Optimized Text Summarization Methodology Using Hill Climbing Algorithm
DOI:
https://doi.org/10.61841/fya3t116Keywords:
Support Vector Machine, Document Clustering, Text Summarization, Hill Climbing algorithm, Data AnalysisAbstract
In this current scenario, the teaching and learning process has been supported by various electronic methods through the World Wide Web. The concepts made in short texts for understanding are always more ambiguous. Some of the online formative assessment activities for students are really helpful for the teachers to know about the grasping capacity of learners, which in turn is also used to tailor the next level accordingly. In spite of several teaching materials and methodologies, a learner expects to be recommended short passages or extracts of teaching records based on their needs.

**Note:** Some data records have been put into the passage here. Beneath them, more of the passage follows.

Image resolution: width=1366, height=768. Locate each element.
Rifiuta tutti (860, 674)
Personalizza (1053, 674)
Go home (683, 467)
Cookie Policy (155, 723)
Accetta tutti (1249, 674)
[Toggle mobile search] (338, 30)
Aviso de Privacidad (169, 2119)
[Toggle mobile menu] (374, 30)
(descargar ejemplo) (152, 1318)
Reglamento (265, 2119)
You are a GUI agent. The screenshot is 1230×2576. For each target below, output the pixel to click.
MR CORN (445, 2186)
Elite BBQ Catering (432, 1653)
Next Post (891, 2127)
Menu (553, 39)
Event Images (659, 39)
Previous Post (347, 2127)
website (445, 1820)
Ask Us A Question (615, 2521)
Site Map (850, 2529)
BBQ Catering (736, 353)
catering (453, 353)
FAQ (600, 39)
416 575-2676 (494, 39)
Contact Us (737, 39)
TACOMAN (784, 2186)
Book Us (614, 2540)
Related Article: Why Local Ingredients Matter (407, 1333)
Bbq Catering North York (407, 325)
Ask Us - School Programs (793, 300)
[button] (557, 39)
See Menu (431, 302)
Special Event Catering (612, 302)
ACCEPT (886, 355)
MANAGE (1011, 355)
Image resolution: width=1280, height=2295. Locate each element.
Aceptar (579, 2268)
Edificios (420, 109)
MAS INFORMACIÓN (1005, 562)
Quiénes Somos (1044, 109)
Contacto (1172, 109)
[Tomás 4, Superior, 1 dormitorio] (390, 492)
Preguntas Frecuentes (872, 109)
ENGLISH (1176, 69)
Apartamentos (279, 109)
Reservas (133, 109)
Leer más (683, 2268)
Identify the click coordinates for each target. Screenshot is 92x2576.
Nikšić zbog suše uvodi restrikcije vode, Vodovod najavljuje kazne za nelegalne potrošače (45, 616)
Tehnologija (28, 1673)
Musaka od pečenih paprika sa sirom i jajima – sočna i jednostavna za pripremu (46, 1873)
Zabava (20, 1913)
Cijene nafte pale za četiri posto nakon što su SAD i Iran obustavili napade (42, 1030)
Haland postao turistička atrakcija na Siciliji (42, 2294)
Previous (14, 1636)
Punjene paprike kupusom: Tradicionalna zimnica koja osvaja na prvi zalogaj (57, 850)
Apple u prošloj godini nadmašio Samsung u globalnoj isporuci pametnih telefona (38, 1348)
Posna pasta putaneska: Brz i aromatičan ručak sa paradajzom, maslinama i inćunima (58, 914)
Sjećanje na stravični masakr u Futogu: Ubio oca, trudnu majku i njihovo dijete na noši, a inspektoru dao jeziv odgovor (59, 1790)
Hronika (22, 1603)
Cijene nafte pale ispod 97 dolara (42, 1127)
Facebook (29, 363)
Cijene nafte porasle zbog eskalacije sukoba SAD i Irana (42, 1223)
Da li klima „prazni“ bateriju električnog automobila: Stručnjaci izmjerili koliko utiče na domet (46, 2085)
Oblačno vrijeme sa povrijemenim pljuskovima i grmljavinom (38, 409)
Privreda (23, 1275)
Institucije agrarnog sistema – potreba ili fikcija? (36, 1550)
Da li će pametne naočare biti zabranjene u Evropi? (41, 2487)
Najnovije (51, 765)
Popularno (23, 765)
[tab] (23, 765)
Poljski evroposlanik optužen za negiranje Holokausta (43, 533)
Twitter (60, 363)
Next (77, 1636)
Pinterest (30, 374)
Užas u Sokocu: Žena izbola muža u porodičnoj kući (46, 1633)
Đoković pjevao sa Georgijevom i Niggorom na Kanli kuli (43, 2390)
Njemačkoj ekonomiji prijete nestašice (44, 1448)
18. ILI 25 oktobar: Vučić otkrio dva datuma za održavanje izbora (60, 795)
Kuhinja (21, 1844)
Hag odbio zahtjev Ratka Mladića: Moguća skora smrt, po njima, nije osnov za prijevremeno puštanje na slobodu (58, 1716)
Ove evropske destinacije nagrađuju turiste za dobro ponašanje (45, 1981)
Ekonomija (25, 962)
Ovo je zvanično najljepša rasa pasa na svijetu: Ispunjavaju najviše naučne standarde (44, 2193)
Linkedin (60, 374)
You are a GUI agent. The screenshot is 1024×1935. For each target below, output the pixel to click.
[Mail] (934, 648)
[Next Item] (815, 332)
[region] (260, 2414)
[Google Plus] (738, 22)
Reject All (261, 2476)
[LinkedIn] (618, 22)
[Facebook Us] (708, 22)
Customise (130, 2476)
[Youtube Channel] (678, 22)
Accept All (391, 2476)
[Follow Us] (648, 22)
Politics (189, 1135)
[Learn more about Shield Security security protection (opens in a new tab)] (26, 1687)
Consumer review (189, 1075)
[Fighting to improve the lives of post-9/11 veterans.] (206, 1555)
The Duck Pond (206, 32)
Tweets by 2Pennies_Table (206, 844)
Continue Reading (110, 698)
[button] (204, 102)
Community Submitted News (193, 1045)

For efficient semantic analysis, few traditional methods are used for text segmentation, part-of-speech tagging, and concept labeling. Hence Summary recommendations are customized to students' needs according to the results of comprehension tests performed at the end of frontal lectures. In this paper, a new methodology referred as Hill Climbing algorithm-based text summarization approach for recommending summaries of potentially large teaching documents is proposed. Such that Hill Climbing word alignment is the natural language processing task of identifying translation relationships among the words in a bitext, resulting in a bipartite graph between the two sides of the bitext, with an arc between two words if and only if they are translations of one another. Word alignment is typically done after sentence alignment has already identified pairs of sentences. Specifically, students undergo multiple-choice tests through a mobile application. In parallel, a set of topic-specific summaries of the teaching documents is generated, which consist of the most significant sentences related to a specific topic. According to the results of the tests, summaries are personally recommended to students for a quick and easy way of enriching knowledge in a particular concept and thus show the optimal level among the traditional techniques.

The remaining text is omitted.